EXTRACTED TEXT:
————————
Duolingo Interview

# load packages
library(tidyverse)
# source('correlation_table_plot.R') # plot_cor_table

# plot setup
theme_set(theme_classic(base_size = 10))

DATA_PATH <- "learning_quiz_dataset.csv"
raw_data <- read_csv(DATA_PATH)

tidy_data <- raw_data %>%
  mutate_if(is.character, as.factor)

count(tidy_data, user_id, tag, item_type) %>%
  ggplot(aes(x = n, fill = item_type)) +
  geom_histogram() +
  facet_grid(~ item_type ) +
  ggtitle("N datapoints per user and section")

0.1 Change in perfomance across time

From section 1 to 2, there is no improvement in vacobualry or grammar. There looks to be a trend toward WORSE perforamnce in grammar.

prop_correct_by_user <- tidy_data %>%
  group_by(item_type, user_id,section) %>% 
  summarize(mean_correct = mean(correct)) %>%
  group_by(item_type, section) %>%
  multi_boot_standard(col = "mean_correct") %>%
  ungroup() %>%
  mutate(section = as.factor(section))

ggplot(prop_correct_by_user, aes(x = section, y = mean, group = item_type, color = item_type)) +
  geom_pointrange(aes(ymin = ci_lower, ymax = ci_upper,))  +
  geom_line()

Let’s try to see if this is due to particular question types. Below is plotted performance change from session 1 to 2 as a function of grammar question type. It looks like the over-all decrease we see above may be due to a few questions: futuro-proximo, oraciones-subordinadas, preterito-ar. In general these seem to be related to tense. These are cases where there was no data from the first session, suggesting that the decrease could be an artefact of missing data.

performance_by_grammar_tag <- tidy_data %>%
  filter(item_type == "grammar") %>%
  group_by(item_type, user_id,section, tag) %>% 
  summarize(mean_correct = mean(correct)) %>%
  group_by(section, tag) %>%
  multi_boot_standard(col = "mean_correct") %>%
  ungroup() %>%
  mutate(section = as.factor(section))

ggplot(performance_by_grammar_tag, aes(x = section, y = mean, group = tag, color = tag)) +
  geom_pointrange(aes(ymin = ci_lower, ymax = ci_upper,))  +
  facet_wrap(~ tag) +
  geom_line() +
  theme(legend.position = "none")
————————
OBJECTIVES:
[1] Please copy the stretch of the Duolingo quiz analysis from "# source('correlation_table_plot.R') #" through "mutate_if(is.character, as.factor)".
[2] In the Duolingo quiz analysis, which grammar question types may account for the overall decrease in performance?
[3] Continue the Duolingo quiz analysis from the point where it stops.

SUPPLIED INFORMATION:
————————
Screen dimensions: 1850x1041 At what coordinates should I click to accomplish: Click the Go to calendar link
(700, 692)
————————
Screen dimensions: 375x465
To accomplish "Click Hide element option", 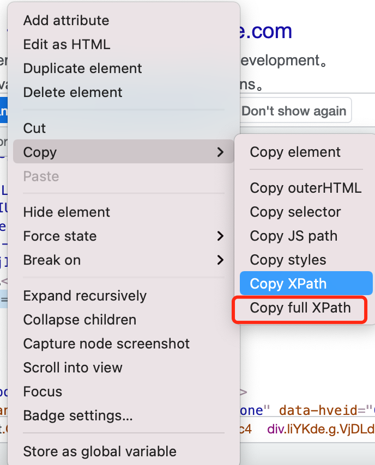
————————
RESPONSES PER TASK:
[1]
# source('correlation_table_plot.R') # plot_cor_table

# plot setup
theme_set(theme_classic(base_size = 10))

DATA_PATH <- "learning_quiz_dataset.csv"
raw_data <- read_csv(DATA_PATH)

tidy_data <- raw_data %>%
  mutate_if(is.character, as.factor)

[2] Futuro-proximo, oraciones-subordinadas, and preterito-ar.

[3]
performance_by_grammar_tag %>%
  select(section, tag, mean) %>%
  spread(section, mean) %>%
  
  #mutate(`1` = case_when(is.na(`1`) ~ 0, TRUE ~ `1`),
  #       `2` = case_when(is.na(`2`) ~ 0, TRUE ~ `2`)) %>%
  mutate(learning_delta = `1` - `2`,
         learning_delta = round(learning_delta, 2)) %>%
  arrange(learning_delta) %>%
  select(tag, learning_delta) %>%
  DT::datatable()

Let’s filter to cases where we have data for both section 1 and 2. If we exclude the missing data, there’s no longer a decrease in performance between the two sections, but there’s also no improvement. There’s a lot of variability across the sections, as well

prop_correct_by_user_no_na <- performance_by_grammar_tag %>%
  select(section, tag, mean) %>%
  spread(section, mean) %>%
  drop_na() %>%
  gather("section", "value", -tag) %>%
  group_by(section) %>%
  multi_boot_standard(col = "value") %>%
  ungroup() %>%
  mutate(section = as.factor(section))  %>%
  mutate(group = "grammar")

ggplot(prop_correct_by_user_no_na, aes(x = section, y = mean, group = group)) +
  geom_pointrange(aes(ymin = ci_lower, ymax = ci_upper))  +
  geom_line()

0.2 Within-user correlation in performance between item types

Are users that are good at vocabulary questiosn also good at grammar questions?

by_user_data <- tidy_data %>%
  group_by(item_type, user_id) %>%
  drop_na() %>%
  summarize(mean_performance = mean(correct)) %>%
  spread(item_type, mean_performance)

ggplot(by_user_data, aes(x = grammar, y = vocabulary)) +
  geom_point() + 
  geom_smooth() +
  geom_smooth(method = "lm", color = "red")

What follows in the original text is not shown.